[start Records supplied]

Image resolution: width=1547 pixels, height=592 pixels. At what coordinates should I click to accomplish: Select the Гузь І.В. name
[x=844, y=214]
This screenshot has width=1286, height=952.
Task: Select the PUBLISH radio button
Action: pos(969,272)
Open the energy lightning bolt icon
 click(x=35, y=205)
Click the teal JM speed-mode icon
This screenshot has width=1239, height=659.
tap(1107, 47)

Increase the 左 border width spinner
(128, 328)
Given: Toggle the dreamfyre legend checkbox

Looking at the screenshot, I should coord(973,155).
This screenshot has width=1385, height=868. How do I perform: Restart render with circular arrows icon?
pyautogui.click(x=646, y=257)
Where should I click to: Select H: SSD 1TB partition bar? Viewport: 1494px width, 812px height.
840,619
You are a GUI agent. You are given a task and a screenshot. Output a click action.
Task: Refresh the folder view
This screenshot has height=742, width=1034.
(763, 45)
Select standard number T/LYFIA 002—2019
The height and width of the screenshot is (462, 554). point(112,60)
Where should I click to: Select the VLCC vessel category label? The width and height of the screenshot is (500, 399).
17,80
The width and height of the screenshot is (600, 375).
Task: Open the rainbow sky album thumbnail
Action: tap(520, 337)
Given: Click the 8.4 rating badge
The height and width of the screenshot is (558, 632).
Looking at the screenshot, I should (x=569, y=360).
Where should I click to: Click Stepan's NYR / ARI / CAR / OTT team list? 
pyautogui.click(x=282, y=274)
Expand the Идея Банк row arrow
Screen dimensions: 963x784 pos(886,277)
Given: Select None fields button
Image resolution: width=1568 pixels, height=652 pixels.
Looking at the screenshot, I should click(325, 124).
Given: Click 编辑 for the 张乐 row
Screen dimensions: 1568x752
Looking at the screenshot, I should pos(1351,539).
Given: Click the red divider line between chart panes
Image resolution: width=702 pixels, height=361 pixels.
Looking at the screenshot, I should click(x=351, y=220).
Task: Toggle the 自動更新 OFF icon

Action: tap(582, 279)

[end Records supplied]

# What you will do
Output, as a numbered list with blank lines omitted, the stretch of the records from the line containing "You are a GUI" through the line containing "Action: tap(520, 337)".

# Answer for this exercise
1. You are a GUI agent. You are given a task and a screenshot. Output a click action.
2. Task: Refresh the folder view
3. This screenshot has height=742, width=1034.
4. (763, 45)
5. Select standard number T/LYFIA 002—2019
6. The height and width of the screenshot is (462, 554). point(112,60)
7. Where should I click to: Select the VLCC vessel category label? The width and height of the screenshot is (500, 399).
8. 17,80
9. The width and height of the screenshot is (600, 375).
10. Task: Open the rainbow sky album thumbnail
11. Action: tap(520, 337)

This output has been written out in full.